颯太と涼花が部屋のどっかでいつもわちゃわちゃしてて、それを旭が冷ややかな目で見てて。その日常が、ピッタリ重なったように思えた。
「え、ちょっ…ちょっと!まだ怪我治ってないの?どこか痛い?」
ありがとう、なんて言葉じゃ足りないくらい。ぎゅっと優しく抱きしめた。私の仲間でいてくれて、あの時から私を救おうとしてくれて――
大好きだよ。
気づいたら、口からそう漏れていた。私の心には、自分1人じゃ抱えられないぐらいの優しさが既にあった。だから、皆に分け与えた。
これからも、仲間としてよろしくねって伝えるみたいに。
「んなっ……や、やだなぁ…もう……、でも、私も大好きだよ。緋里」
それから、ずっと抱き合っていた。今思えば、少し恥ずかしいものだった。実に百合百合しい、それを男2人の前でやったのだから。でも、彼らが私に向ける目線と印象は変わっていなかった。
なんなら、普段よりも少し心を開いてくれているような感覚がした。
「頼りにしてるぜ?リーダー」
蓮也は、それが口癖みたいになっていた。少し茶化すようではあったが、確かに、私を認めてくれていた。
「……背負える?」
羽瑠は、私にそんなことを頼むようになっていた。いつもは蓮也の背に乗って移動するのに、たまに私の背に乗ろうとしてくるようになった。信頼……なのかは定かではないが、多分彼なりに心を開いてくれているような気がしたので、背負ってあげることにした。なんか蓮也から嫉妬の視線が飛んできているような気もしたが。
そんなこんなで、私は、リーテン・フォーゲルは、いつものテンションを取り戻した。
その頃、医務室にて。
「で、緋里はどうだった?」
朱鷺はベッドを椅子代わりにして座りながら、ちゃんとした椅子に座る桐香に声をかけた。

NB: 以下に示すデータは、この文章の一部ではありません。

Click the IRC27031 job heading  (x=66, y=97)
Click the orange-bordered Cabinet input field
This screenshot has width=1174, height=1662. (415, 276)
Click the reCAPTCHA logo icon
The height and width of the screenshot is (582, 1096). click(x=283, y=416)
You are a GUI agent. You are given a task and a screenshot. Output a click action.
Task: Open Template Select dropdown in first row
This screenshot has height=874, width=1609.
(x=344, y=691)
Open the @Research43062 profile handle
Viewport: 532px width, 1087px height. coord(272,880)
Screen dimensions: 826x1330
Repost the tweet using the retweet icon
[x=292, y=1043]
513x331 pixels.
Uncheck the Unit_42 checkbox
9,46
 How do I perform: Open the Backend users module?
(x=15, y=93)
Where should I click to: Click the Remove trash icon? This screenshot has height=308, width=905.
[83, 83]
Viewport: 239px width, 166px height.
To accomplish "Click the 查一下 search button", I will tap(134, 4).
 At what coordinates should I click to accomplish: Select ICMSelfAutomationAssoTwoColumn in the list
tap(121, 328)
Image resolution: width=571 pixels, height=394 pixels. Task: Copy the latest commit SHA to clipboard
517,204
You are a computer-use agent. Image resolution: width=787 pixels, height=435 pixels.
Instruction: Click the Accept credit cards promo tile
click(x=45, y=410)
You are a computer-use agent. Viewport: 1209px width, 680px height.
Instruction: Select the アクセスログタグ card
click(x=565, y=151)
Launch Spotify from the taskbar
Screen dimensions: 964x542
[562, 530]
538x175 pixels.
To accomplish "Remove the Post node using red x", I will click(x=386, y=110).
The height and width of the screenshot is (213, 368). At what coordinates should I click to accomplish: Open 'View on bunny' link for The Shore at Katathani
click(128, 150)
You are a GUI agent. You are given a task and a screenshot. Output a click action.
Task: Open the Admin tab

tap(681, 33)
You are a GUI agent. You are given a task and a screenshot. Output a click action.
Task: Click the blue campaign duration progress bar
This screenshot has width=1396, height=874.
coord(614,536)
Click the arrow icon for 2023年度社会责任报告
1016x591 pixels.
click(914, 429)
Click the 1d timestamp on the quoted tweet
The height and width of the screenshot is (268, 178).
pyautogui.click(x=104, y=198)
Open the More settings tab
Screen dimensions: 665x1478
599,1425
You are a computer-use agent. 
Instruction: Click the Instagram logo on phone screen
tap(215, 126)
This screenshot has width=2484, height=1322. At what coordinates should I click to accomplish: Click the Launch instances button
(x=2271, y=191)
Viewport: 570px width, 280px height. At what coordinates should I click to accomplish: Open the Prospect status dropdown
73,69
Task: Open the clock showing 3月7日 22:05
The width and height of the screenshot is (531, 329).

「……彼女は、あの時の彼女を取り戻していたよ。自由に翼を広げて、笑ってた」
桐香は、随分前からNRF専属医師だった。だからこそ、今現在NRFにいる者の中で一番NRFについて詳しかったりする。ちなみに年齢は非公開。最近の悩みは更年期障害。でも顔は若々しかった。緋里と並べて同年代だと言われても納得してしまう。
「ふーん……なら良かったよ」
朱鷺は、安堵を浮かべてそう言った。だが、すぐにそれは曇った。
「で、話は変わるんだけどさ。ちょっと相談したいことがあって――」
しばらく、朱鷺と桐香の談義は続いていた。